O presidente destacou ainda a importância da estatal para o país, principalmente pela presença dos Correios em todos os municípios brasileiros.
“O Correio é uma empresa muito importante pro Brasil. Porque ali está em todos os municípios brasileiros”, declarou.
Promessa de recuperação
Lula afirmou que os Correios estão sob uma nova administração, que terá a responsabilidade de avaliar as medidas necessárias para recuperar a empresa.
O presidente também defendeu a possibilidade de associações com outras empresas como parte da estratégia para enfrentar a crise. Segundo ele, a estatal poderá trabalhar em conjunto com empresas privadas para prestar serviços.

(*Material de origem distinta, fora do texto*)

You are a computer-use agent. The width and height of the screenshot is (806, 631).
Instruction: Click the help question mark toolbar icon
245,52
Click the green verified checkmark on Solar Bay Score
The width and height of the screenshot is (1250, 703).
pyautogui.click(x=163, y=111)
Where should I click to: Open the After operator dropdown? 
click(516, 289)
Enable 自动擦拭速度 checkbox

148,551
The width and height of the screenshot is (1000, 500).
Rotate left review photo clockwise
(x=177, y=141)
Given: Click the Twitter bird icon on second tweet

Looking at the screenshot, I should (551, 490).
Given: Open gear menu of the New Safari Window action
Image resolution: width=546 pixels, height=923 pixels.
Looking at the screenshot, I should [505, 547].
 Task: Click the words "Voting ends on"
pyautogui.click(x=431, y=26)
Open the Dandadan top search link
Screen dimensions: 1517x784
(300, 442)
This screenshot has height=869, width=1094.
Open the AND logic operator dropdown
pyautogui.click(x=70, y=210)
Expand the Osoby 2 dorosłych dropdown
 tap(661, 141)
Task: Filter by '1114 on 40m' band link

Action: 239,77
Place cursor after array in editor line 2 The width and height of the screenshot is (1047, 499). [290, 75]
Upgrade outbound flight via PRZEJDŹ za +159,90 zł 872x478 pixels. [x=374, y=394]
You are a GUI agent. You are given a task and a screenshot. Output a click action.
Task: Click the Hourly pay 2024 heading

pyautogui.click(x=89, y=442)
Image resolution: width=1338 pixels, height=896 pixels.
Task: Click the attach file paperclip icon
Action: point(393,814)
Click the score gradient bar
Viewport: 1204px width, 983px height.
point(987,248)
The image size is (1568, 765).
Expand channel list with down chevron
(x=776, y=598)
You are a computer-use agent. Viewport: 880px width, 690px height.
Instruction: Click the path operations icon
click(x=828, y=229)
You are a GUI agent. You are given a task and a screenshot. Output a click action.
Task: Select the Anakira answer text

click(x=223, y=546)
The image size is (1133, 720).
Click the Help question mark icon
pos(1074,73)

“Vai sair dessa crise, vai sair desse rombo, vai sair dessa dívida”, afirmou.
Crise dos Correios envolve prejuízos e reestruturação
O cenário financeiro dos Correios ajuda a dimensionar o desafio mencionado por Lula. Segundo informações já publicadas pelo ND Mais, a estatal registrou prejuízo de R$ 4,37 bilhões nos dois primeiros semestres de 2025.
A crise também levou a empresa a adotar medidas de reestruturação. Em 2026, os Correios avançaram com desligamentos de funcionários e programas de demissão voluntária, dentro de um processo para reduzir custos e reorganizar a operação.
A estatal também anunciou o fechamento de até mil agências como parte das medidas para enfrentar a situação financeira.
Lula rejeita privatização dos Correios
Apesar de reconhecer as dificuldades financeiras, o presidente descartou a possibilidade de vender a estatal.
“Não considero vender. Eu considero recuperar”, afirmou durante a sabatina desta quinta-feira.